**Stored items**
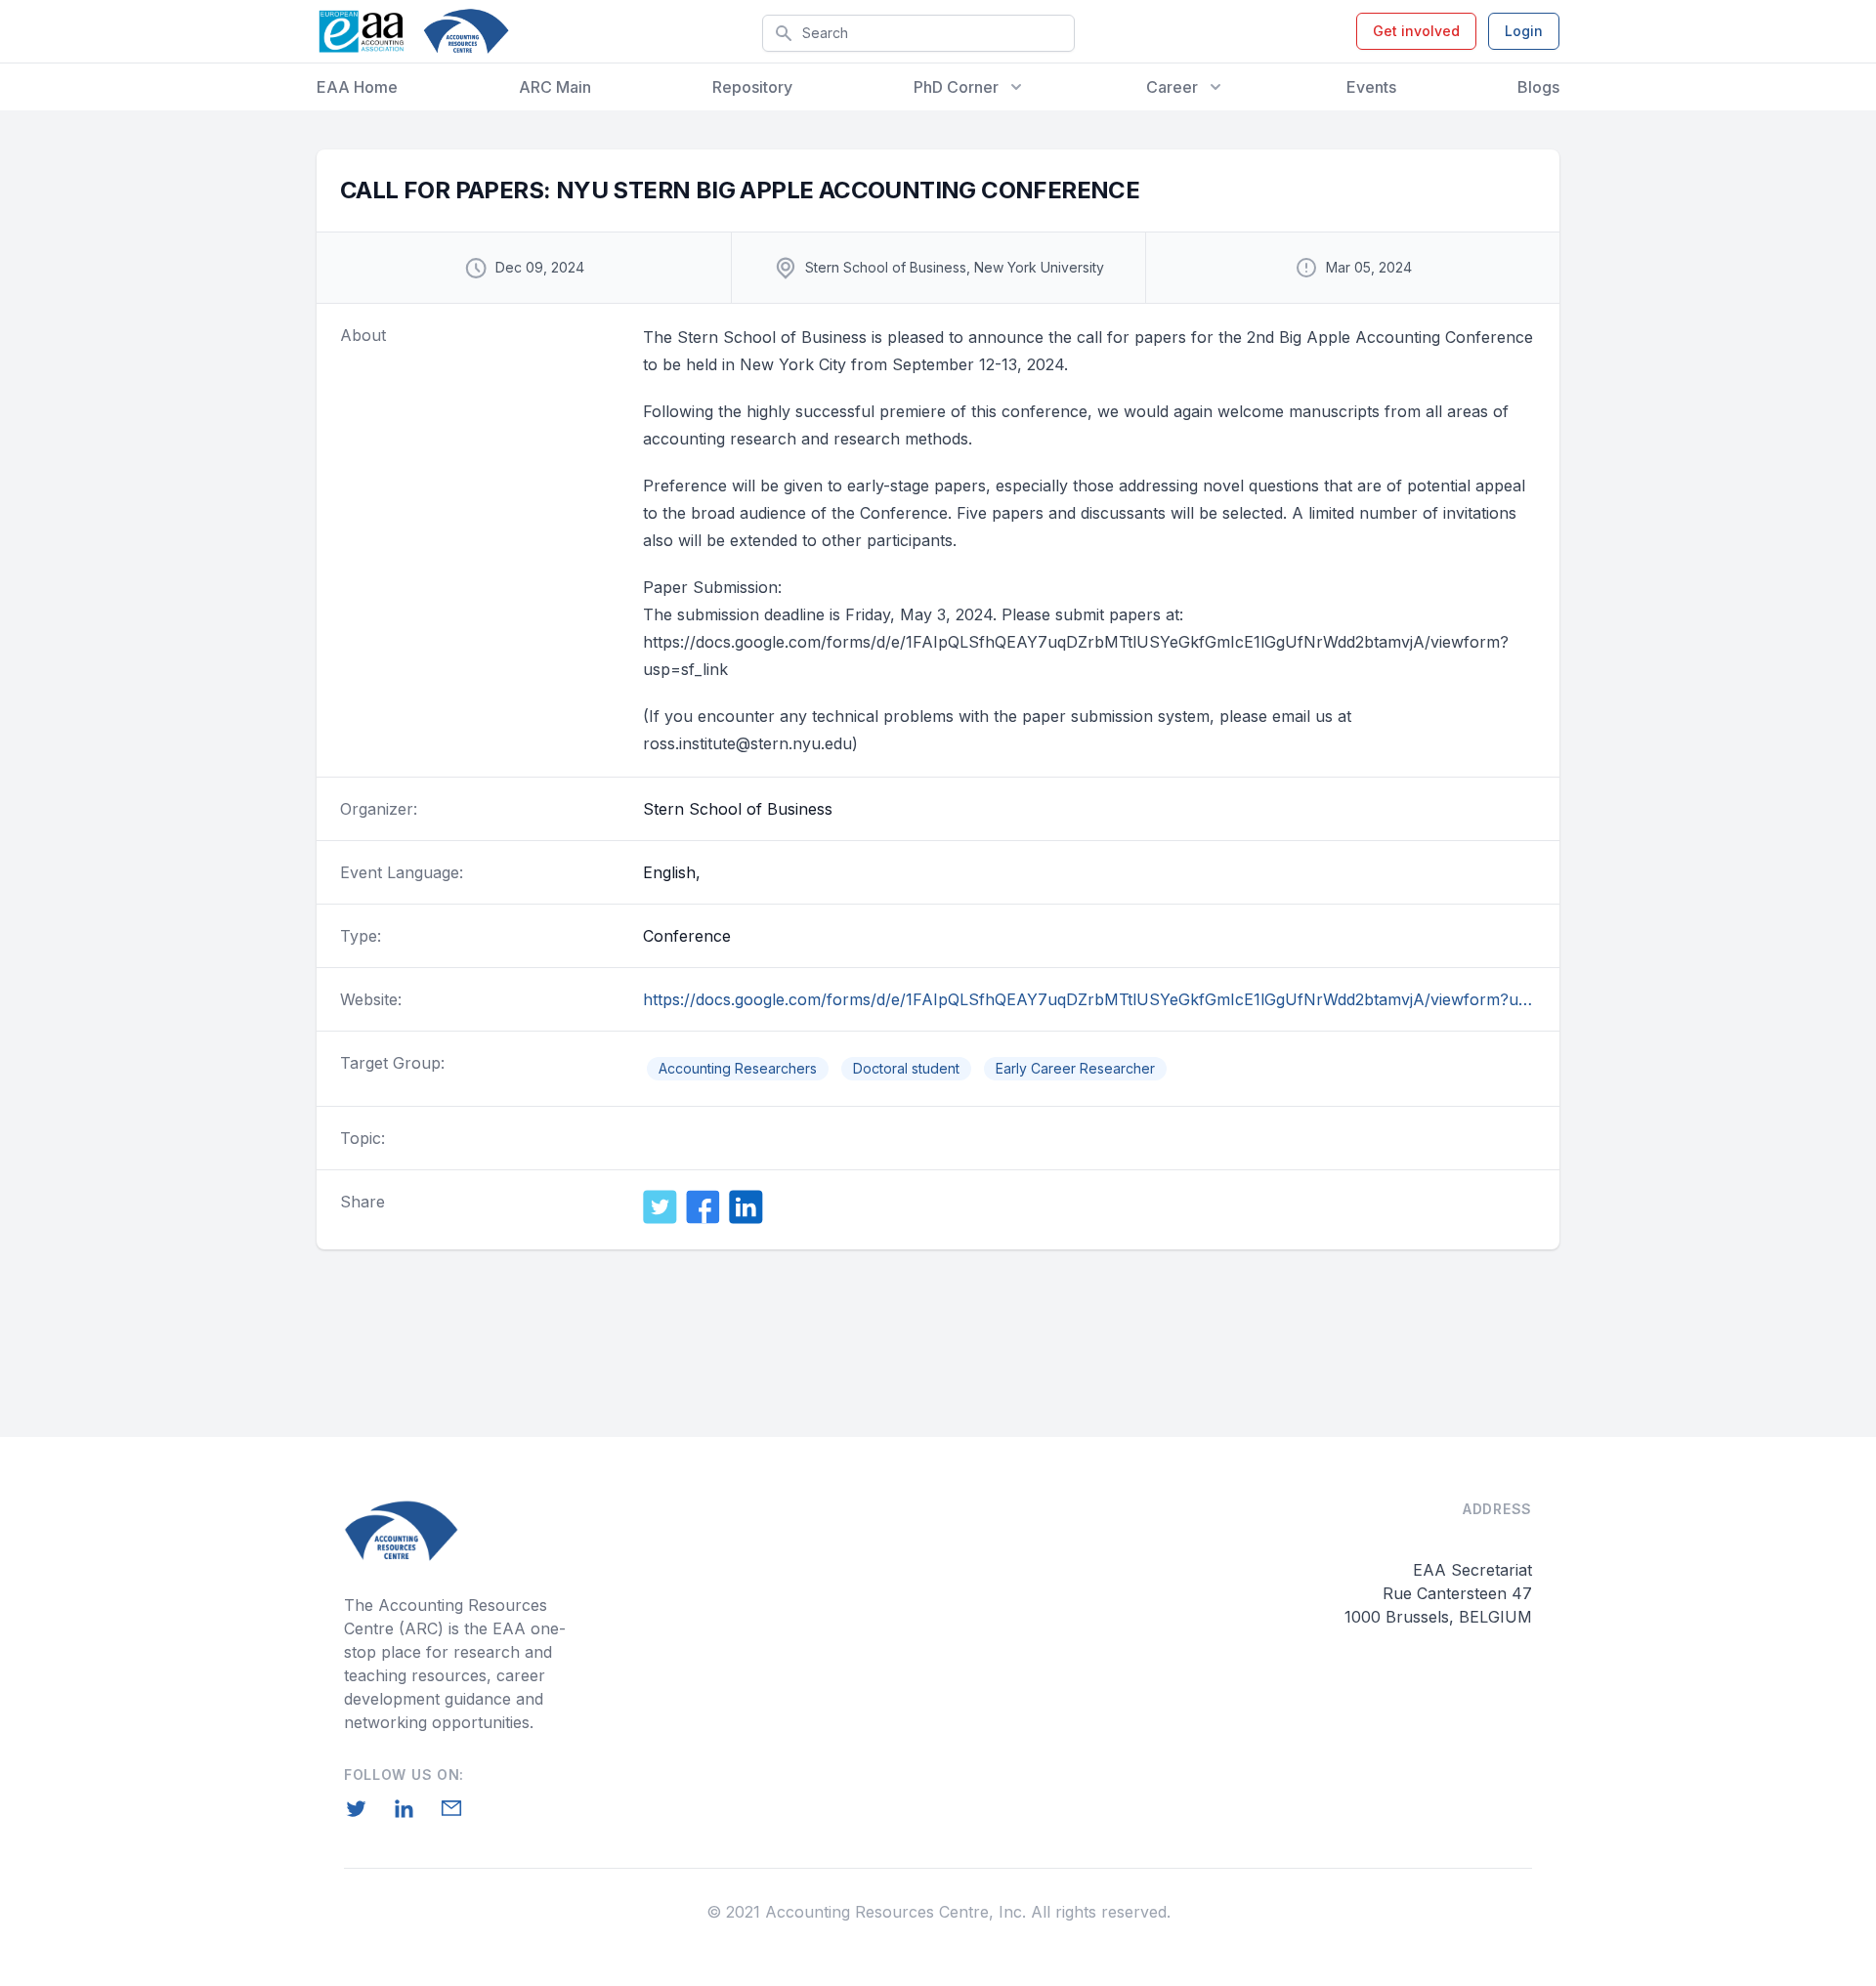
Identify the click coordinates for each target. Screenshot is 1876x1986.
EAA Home (357, 87)
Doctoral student (906, 1068)
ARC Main (555, 87)
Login (1524, 30)
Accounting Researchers (738, 1068)
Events (1371, 87)
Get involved (1416, 30)
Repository (752, 87)
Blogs (1538, 87)
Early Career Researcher (1075, 1068)
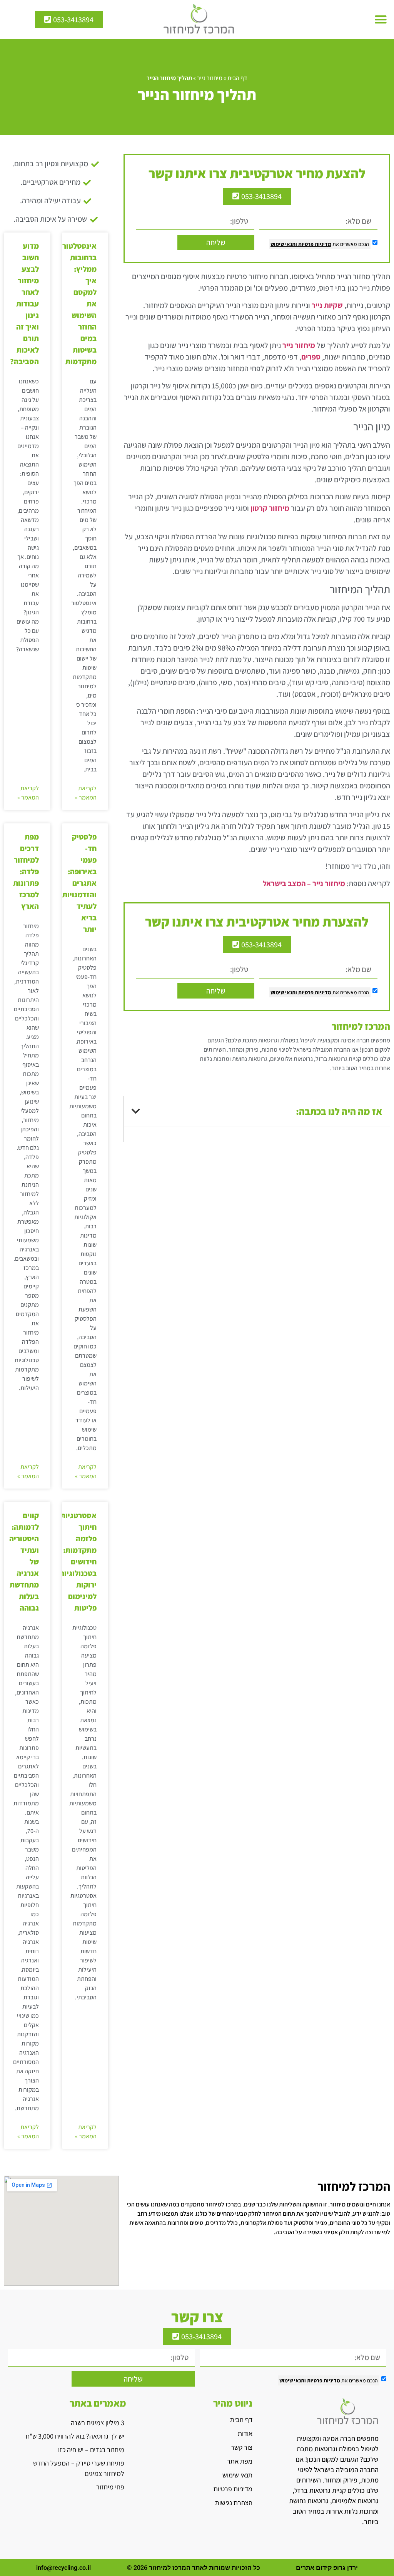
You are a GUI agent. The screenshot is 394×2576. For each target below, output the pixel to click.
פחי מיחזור (110, 2486)
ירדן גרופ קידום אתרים (327, 2567)
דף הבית (237, 78)
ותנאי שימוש (283, 244)
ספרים (311, 357)
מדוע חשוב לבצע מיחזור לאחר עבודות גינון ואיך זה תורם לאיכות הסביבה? (24, 303)
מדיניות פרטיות (314, 244)
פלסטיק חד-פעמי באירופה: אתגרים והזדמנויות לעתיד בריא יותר (79, 883)
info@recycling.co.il (63, 2567)
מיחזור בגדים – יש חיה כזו (91, 2449)
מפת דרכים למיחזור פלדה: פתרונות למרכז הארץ (26, 871)
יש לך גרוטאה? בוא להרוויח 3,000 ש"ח (75, 2436)
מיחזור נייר (209, 78)
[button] (381, 19)
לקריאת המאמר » (86, 792)
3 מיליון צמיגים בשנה (97, 2422)
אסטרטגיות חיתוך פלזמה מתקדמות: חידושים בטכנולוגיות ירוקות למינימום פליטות (78, 1561)
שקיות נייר (327, 305)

**Exercise instructions**
Word for word, restate all of the entries above and leave each picture out.

**Written response**
Identify the click coordinates for each target. Screenshot is 1876x1986.
EAA Home (357, 87)
Doctoral student (906, 1068)
ARC Main (555, 87)
Login (1524, 30)
Accounting Researchers (738, 1068)
Events (1371, 87)
Get involved (1416, 30)
Repository (752, 87)
Blogs (1538, 87)
Early Career Researcher (1075, 1068)
You are a GUI agent. The screenshot is 394×2576. For each target below, output the pixel to click.
פחי מיחזור (110, 2486)
ירדן גרופ קידום אתרים (327, 2567)
דף הבית (237, 78)
ותנאי שימוש (283, 244)
ספרים (311, 357)
מדוע חשוב לבצע מיחזור לאחר עבודות גינון ואיך זה תורם לאיכות הסביבה? (24, 303)
מדיניות פרטיות (314, 244)
פלסטיק חד-פעמי באירופה: אתגרים והזדמנויות לעתיד בריא יותר (79, 883)
info@recycling.co.il (63, 2567)
מיחזור בגדים – יש חיה כזו (91, 2449)
מפת דרכים למיחזור פלדה: פתרונות למרכז הארץ (26, 871)
יש לך גרוטאה? בוא להרוויח 3,000 ש"ח (75, 2436)
מיחזור נייר (209, 78)
[button] (381, 19)
לקריאת המאמר » (86, 792)
3 מיליון צמיגים בשנה (97, 2422)
אסטרטגיות חיתוך פלזמה מתקדמות: חידושים בטכנולוגיות ירוקות למינימום פליטות (78, 1561)
שקיות נייר (327, 305)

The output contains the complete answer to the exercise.